Work required: In the part that opens with the line containing "At what coordinates should I click to accomplish: Mark" and closes with the line containing "pixels. [437, 640]", change "dimension value" to "measurement value" and leave everything else as it is. Give back only those lines.

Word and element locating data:
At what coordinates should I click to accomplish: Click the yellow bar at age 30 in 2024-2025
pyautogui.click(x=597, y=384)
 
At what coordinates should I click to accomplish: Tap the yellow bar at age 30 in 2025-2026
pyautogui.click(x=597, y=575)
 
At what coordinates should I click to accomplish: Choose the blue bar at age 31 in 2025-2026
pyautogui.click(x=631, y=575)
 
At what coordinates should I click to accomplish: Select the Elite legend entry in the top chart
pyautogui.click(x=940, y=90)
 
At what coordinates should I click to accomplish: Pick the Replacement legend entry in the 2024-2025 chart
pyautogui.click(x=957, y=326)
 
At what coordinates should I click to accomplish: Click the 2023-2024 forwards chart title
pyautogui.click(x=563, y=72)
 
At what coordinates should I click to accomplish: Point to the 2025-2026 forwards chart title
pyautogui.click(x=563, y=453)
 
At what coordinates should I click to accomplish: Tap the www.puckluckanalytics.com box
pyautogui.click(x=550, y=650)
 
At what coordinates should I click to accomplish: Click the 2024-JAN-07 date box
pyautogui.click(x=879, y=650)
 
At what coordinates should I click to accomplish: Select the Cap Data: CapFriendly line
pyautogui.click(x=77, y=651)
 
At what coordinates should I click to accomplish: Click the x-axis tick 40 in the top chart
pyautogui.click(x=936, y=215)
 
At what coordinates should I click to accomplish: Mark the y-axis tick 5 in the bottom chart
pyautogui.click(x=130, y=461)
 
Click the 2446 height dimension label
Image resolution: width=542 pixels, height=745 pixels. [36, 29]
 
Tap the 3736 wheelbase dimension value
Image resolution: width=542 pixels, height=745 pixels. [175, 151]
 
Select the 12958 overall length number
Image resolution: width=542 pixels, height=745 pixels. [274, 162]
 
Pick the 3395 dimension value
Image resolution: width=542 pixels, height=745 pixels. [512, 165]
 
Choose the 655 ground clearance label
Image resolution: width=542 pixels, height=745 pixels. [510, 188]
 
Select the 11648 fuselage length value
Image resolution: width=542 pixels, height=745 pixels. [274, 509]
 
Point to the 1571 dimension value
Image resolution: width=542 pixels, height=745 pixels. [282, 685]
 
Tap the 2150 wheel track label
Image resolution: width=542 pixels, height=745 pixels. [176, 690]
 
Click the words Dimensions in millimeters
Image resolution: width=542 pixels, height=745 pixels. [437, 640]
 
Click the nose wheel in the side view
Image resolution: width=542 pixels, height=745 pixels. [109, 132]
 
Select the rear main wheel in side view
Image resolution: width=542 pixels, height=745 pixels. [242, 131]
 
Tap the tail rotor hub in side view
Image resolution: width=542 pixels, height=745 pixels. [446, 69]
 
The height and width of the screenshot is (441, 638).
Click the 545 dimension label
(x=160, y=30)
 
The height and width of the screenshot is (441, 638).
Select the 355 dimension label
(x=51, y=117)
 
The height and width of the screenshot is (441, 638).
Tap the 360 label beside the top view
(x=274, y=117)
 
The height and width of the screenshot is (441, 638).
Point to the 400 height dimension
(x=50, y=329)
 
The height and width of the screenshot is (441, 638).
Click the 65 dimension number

Output of the task:
At what coordinates should I click to accomplish: Mark the y-axis tick 5 in the bottom chart
pyautogui.click(x=130, y=461)
 
Click the 2446 height dimension label
Image resolution: width=542 pixels, height=745 pixels. [36, 29]
 
Tap the 3736 wheelbase measurement value
Image resolution: width=542 pixels, height=745 pixels. [175, 151]
 
Select the 12958 overall length number
Image resolution: width=542 pixels, height=745 pixels. [274, 162]
 
Pick the 3395 measurement value
Image resolution: width=542 pixels, height=745 pixels. [512, 165]
 
Choose the 655 ground clearance label
Image resolution: width=542 pixels, height=745 pixels. [510, 188]
 
Select the 11648 fuselage length value
Image resolution: width=542 pixels, height=745 pixels. [274, 509]
 
Point to the 1571 measurement value
Image resolution: width=542 pixels, height=745 pixels. [282, 685]
 
Tap the 2150 wheel track label
Image resolution: width=542 pixels, height=745 pixels. [176, 690]
 
Click the words Dimensions in millimeters
Image resolution: width=542 pixels, height=745 pixels. [437, 640]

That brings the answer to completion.